Institutional checks and balances, civil society groups, and independent media saved South Africa from a $76bn nuclear power deal with Russia under the leadership of the then President Jacob Zuma, according to the Carnegie Endowment for International Peace report.
Released in December 2019, the report entitled, “Nuclear Enrichment: Russia’s Ill-Fated Influence Campaign in South Africa”, serves to underpin the importance of having checks and balances, in the form of effective governance, risk and compliance (GRC) protocols, in place to protect your organisation, employees and reputation. Improved governance and compliance policies could certainly have impacted the outcome of what is now termed ‘state capture’, further showcasing the importance of such at all levels of operation – from the ground up.
The challenge: How do you know what GRC system is best for your business?
“Choosing an effective system that has the potential to adapt based on operational requirements, growth and regulatory changes, is crucial to stay on top of your compliance needs,” says Bosman Stramrood, General Manager: Lexis® GRC at LexisNexis. He offers the following advice on kickstarting 2020 with a comprehensive assessment of organisational needs, operational environment and growth potential to enable the selection of an appropriate GRC system:
• Establish your needs: The size of a business and its potential for growth, whether or not it is locally based or multi-national, will impact the selection of a GRC system. With awareness of current and future needs, a risk and accountability assessment should be conducted which will lead to an appropriate approach, one that is able to adapt as the business grows.
• Check out the regulatory environment: Does the business operate in a highly regulated environment? Is it subjected to cross border regulations or does it operate in a domain that is currently undergoing regulatory changes? Consider other legal and regulatory aspects that will impact your governance and compliance requirements such as environmental and workforce legislation.
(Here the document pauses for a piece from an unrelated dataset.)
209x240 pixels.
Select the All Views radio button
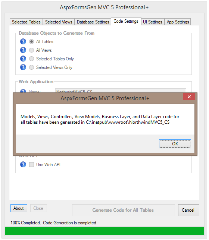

• Assess your resources: Do you have the necessary time, human and financial resources to implement, maintain and report on operations to ensure compliance and assess risk? Will current or future growth necessitate the employment of a full-time GRC professional, the establishment of a compliance team or the outsourcing of these, depending on the size of your operation and the level of compliance required by your operational environment? Acknowledge that outsourcing does require risk assessment and vendor vetting.
• Leverage resources: Look to technology to meet needs by subscribing to an online platform that not only provides the necessary “Tick Box” checklists, workflow systems and capabilities but ensures access to up-to-date resources, data and legislation providing peace of mind that all aspects of GRC are covered. Opt for a system that gives the option to add on modules as required due to operational expansion, provides insights to help assess and manage risk and keeps GRC professionals, management and board members informed and able to act with efficiency.
“An effective GRC protocol provides the necessary tools to effectively manage this essential, resource-intensive function within a business, preventing reputational damage and avoiding falling foul of the law,” says Stramrood.